#### Raw data

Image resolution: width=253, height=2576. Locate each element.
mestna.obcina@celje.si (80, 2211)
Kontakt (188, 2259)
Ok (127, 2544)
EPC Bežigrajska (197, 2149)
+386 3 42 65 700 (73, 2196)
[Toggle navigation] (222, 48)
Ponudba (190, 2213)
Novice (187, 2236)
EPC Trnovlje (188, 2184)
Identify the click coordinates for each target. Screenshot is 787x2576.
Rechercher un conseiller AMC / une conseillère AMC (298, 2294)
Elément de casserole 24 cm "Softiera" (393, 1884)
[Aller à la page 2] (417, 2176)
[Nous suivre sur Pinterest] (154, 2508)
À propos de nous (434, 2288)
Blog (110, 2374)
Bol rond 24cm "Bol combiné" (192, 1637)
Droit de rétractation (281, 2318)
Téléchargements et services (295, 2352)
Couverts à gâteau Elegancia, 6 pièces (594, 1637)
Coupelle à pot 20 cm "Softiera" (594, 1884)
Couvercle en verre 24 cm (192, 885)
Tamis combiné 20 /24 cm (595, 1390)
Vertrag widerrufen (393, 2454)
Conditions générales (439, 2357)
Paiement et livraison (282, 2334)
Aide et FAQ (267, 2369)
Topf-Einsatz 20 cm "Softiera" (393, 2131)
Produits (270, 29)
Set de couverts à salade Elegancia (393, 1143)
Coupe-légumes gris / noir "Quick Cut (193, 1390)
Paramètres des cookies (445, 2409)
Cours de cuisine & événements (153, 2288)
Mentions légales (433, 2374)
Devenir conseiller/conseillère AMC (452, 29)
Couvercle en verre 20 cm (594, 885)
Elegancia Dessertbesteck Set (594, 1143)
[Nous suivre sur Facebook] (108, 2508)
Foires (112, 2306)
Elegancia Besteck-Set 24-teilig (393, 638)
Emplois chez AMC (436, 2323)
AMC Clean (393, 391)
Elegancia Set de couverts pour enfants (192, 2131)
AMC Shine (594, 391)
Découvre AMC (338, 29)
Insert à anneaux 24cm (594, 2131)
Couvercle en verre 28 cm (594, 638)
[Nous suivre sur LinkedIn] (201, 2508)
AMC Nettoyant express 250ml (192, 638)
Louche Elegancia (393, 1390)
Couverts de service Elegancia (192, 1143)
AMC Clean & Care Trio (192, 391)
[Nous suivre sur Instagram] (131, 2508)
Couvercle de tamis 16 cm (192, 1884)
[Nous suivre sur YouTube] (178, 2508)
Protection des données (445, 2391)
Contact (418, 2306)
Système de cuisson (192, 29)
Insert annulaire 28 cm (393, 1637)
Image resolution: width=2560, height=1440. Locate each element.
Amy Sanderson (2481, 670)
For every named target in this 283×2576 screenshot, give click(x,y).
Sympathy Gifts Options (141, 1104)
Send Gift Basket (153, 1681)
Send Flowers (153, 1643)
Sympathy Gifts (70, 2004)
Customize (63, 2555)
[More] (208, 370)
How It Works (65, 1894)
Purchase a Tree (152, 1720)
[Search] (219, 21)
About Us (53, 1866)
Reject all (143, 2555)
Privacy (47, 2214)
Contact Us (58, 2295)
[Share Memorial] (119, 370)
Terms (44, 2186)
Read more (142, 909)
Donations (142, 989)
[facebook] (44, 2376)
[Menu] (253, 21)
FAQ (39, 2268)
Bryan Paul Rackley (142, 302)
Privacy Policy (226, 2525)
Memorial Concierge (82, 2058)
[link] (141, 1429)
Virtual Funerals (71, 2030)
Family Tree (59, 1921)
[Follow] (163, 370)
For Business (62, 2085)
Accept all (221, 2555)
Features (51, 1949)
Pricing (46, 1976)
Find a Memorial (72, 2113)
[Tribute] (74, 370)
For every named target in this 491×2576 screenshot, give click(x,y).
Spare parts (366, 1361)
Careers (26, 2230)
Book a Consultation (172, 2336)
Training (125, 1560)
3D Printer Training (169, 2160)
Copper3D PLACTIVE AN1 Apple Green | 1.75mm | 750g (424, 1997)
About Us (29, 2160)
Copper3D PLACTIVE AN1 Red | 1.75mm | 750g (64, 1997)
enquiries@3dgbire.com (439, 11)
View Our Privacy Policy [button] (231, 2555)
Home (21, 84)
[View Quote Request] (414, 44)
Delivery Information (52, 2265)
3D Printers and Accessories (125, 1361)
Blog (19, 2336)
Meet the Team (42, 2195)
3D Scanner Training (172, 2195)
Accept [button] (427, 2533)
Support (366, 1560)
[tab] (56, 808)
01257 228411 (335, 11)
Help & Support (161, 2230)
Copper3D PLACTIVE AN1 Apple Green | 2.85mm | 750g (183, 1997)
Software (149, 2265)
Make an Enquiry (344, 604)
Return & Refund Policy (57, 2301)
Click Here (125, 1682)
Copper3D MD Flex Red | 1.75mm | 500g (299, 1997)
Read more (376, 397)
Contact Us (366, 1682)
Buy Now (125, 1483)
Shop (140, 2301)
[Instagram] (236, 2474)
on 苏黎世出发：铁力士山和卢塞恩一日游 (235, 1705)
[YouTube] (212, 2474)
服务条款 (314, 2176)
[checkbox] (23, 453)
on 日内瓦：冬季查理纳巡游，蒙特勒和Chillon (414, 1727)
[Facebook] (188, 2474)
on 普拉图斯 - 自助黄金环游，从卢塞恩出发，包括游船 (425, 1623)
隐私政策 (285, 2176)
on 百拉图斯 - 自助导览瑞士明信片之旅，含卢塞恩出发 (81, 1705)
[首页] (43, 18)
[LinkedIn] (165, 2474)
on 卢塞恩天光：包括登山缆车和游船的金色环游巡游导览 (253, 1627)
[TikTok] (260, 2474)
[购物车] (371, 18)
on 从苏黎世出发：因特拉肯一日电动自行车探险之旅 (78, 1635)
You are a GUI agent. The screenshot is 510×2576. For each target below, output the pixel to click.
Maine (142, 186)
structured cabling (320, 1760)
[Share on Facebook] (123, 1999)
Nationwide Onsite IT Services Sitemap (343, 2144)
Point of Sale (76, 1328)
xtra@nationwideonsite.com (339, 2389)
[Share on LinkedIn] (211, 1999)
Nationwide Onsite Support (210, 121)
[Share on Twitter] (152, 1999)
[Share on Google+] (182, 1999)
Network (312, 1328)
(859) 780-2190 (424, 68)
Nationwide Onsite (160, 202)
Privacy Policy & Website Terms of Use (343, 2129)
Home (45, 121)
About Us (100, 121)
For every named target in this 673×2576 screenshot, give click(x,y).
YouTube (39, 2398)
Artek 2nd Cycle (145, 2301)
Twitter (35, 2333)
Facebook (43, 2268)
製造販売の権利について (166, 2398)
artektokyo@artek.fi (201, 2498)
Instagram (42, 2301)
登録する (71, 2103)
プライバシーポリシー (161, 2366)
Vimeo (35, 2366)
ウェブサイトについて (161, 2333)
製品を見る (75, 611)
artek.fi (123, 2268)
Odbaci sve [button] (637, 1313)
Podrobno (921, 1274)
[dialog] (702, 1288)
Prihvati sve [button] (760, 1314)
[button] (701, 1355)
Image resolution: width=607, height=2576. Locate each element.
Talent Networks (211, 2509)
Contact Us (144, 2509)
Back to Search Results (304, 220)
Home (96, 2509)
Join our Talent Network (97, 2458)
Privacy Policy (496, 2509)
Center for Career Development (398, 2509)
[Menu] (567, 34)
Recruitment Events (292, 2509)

#### Task item
In full and word for word, reproduce the data above.

#### Exercise output
Image resolution: width=253, height=2576. Locate each element.
mestna.obcina@celje.si (80, 2211)
Kontakt (188, 2259)
Ok (127, 2544)
EPC Bežigrajska (197, 2149)
+386 3 42 65 700 (73, 2196)
[Toggle navigation] (222, 48)
Ponudba (190, 2213)
Novice (187, 2236)
EPC Trnovlje (188, 2184)
Identify the click coordinates for each target. Screenshot is 787x2576.
Rechercher un conseiller AMC / une conseillère AMC (298, 2294)
Elément de casserole 24 cm "Softiera" (393, 1884)
[Aller à la page 2] (417, 2176)
[Nous suivre sur Pinterest] (154, 2508)
À propos de nous (434, 2288)
Blog (110, 2374)
Bol rond 24cm "Bol combiné" (192, 1637)
Droit de rétractation (281, 2318)
Téléchargements et services (295, 2352)
Couverts à gâteau Elegancia, 6 pièces (594, 1637)
Coupelle à pot 20 cm "Softiera" (594, 1884)
Couvercle en verre 24 cm (192, 885)
Tamis combiné 20 /24 cm (595, 1390)
Vertrag widerrufen (393, 2454)
Conditions générales (439, 2357)
Paiement et livraison (282, 2334)
Aide et FAQ (267, 2369)
Topf-Einsatz 20 cm "Softiera" (393, 2131)
Produits (270, 29)
Set de couverts à salade Elegancia (393, 1143)
Coupe-légumes gris / noir "Quick Cut (193, 1390)
Paramètres des cookies (445, 2409)
Cours de cuisine & événements (153, 2288)
Mentions légales (433, 2374)
Devenir conseiller/conseillère AMC (452, 29)
Couvercle en verre 20 cm (594, 885)
Elegancia Dessertbesteck Set (594, 1143)
[Nous suivre sur Facebook] (108, 2508)
Foires (112, 2306)
Elegancia Besteck-Set 24-teilig (393, 638)
Emplois chez AMC (436, 2323)
AMC Clean (393, 391)
Elegancia Set de couverts pour enfants (192, 2131)
AMC Shine (594, 391)
Découvre AMC (338, 29)
Insert à anneaux 24cm (594, 2131)
Couvercle en verre 28 cm (594, 638)
[Nous suivre sur LinkedIn] (201, 2508)
AMC Nettoyant express 250ml (192, 638)
Louche Elegancia (393, 1390)
Couverts de service Elegancia (192, 1143)
AMC Clean & Care Trio (192, 391)
[Nous suivre sur Instagram] (131, 2508)
Couvercle de tamis 16 cm (192, 1884)
[Nous suivre sur YouTube] (178, 2508)
Protection des données (445, 2391)
Contact (418, 2306)
Système de cuisson (192, 29)
Insert annulaire 28 cm (393, 1637)
Image resolution: width=2560, height=1440. Locate each element.
Amy Sanderson (2481, 670)
For every named target in this 283×2576 screenshot, give click(x,y).
Sympathy Gifts Options (141, 1104)
Send Gift Basket (153, 1681)
Send Flowers (153, 1643)
Sympathy Gifts (70, 2004)
Customize (63, 2555)
[More] (208, 370)
How It Works (65, 1894)
Purchase a Tree (152, 1720)
[Search] (219, 21)
About Us (53, 1866)
Reject all (143, 2555)
Privacy (47, 2214)
Contact Us (58, 2295)
[Share Memorial] (119, 370)
Terms (44, 2186)
Read more (142, 909)
Donations (142, 989)
[facebook] (44, 2376)
[Menu] (253, 21)
FAQ (39, 2268)
Bryan Paul Rackley (142, 302)
Privacy Policy (226, 2525)
Memorial Concierge (82, 2058)
[link] (141, 1429)
Virtual Funerals (71, 2030)
Family Tree (59, 1921)
[Follow] (163, 370)
For Business (62, 2085)
Accept all (221, 2555)
Features (51, 1949)
Pricing (46, 1976)
Find a Memorial (72, 2113)
[Tribute] (74, 370)
For every named target in this 491×2576 screenshot, give click(x,y).
Spare parts (366, 1361)
Careers (26, 2230)
Book a Consultation (172, 2336)
Training (125, 1560)
3D Printer Training (169, 2160)
Copper3D PLACTIVE AN1 Apple Green | 1.75mm | 750g (424, 1997)
About Us (29, 2160)
Copper3D PLACTIVE AN1 Red | 1.75mm | 750g (64, 1997)
enquiries@3dgbire.com (439, 11)
View Our Privacy Policy [button] (231, 2555)
Home (21, 84)
[View Quote Request] (414, 44)
Delivery Information (52, 2265)
3D Printers and Accessories (125, 1361)
Blog (19, 2336)
Meet the Team (42, 2195)
3D Scanner Training (172, 2195)
Accept [button] (427, 2533)
Support (366, 1560)
[tab] (56, 808)
01257 228411 (335, 11)
Help & Support (161, 2230)
Copper3D PLACTIVE AN1 Apple Green | 2.85mm | 750g (183, 1997)
Software (149, 2265)
Make an Enquiry (344, 604)
Return & Refund Policy (57, 2301)
Click Here (125, 1682)
Copper3D MD Flex Red | 1.75mm | 500g (299, 1997)
Read more (376, 397)
Contact Us (366, 1682)
Buy Now (125, 1483)
Shop (140, 2301)
[Instagram] (236, 2474)
on 苏黎世出发：铁力士山和卢塞恩一日游 (235, 1705)
[YouTube] (212, 2474)
服务条款 (314, 2176)
[checkbox] (23, 453)
on 日内瓦：冬季查理纳巡游，蒙特勒和Chillon (414, 1727)
[Facebook] (188, 2474)
on 普拉图斯 - 自助黄金环游，从卢塞恩出发，包括游船 (425, 1623)
隐私政策 (285, 2176)
on 百拉图斯 - 自助导览瑞士明信片之旅，含卢塞恩出发 (81, 1705)
[首页] (43, 18)
[LinkedIn] (165, 2474)
on 卢塞恩天光：包括登山缆车和游船的金色环游巡游导览 (253, 1627)
[TikTok] (260, 2474)
[购物车] (371, 18)
on 从苏黎世出发：因特拉肯一日电动自行车探险之旅 (78, 1635)
You are a GUI agent. The screenshot is 510×2576. For each target below, output the pixel to click.
Maine (142, 186)
structured cabling (320, 1760)
[Share on Facebook] (123, 1999)
Nationwide Onsite IT Services Sitemap (343, 2144)
Point of Sale (76, 1328)
xtra@nationwideonsite.com (339, 2389)
[Share on LinkedIn] (211, 1999)
Nationwide Onsite Support (210, 121)
[Share on Twitter] (152, 1999)
[Share on Google+] (182, 1999)
Network (312, 1328)
(859) 780-2190 (424, 68)
Nationwide Onsite (160, 202)
Privacy Policy & Website Terms of Use (343, 2129)
Home (45, 121)
About Us (100, 121)
For every named target in this 673×2576 screenshot, give click(x,y).
YouTube (39, 2398)
Artek 2nd Cycle (145, 2301)
Twitter (35, 2333)
Facebook (43, 2268)
製造販売の権利について (166, 2398)
artektokyo@artek.fi (201, 2498)
Instagram (42, 2301)
登録する (71, 2103)
プライバシーポリシー (161, 2366)
Vimeo (35, 2366)
ウェブサイトについて (161, 2333)
製品を見る (75, 611)
artek.fi (123, 2268)
Odbaci sve [button] (637, 1313)
Podrobno (921, 1274)
[dialog] (702, 1288)
Prihvati sve [button] (760, 1314)
[button] (701, 1355)
Image resolution: width=607, height=2576. Locate each element.
Talent Networks (211, 2509)
Contact Us (144, 2509)
Back to Search Results (304, 220)
Home (96, 2509)
Join our Talent Network (97, 2458)
Privacy Policy (496, 2509)
Center for Career Development (398, 2509)
[Menu] (567, 34)
Recruitment Events (292, 2509)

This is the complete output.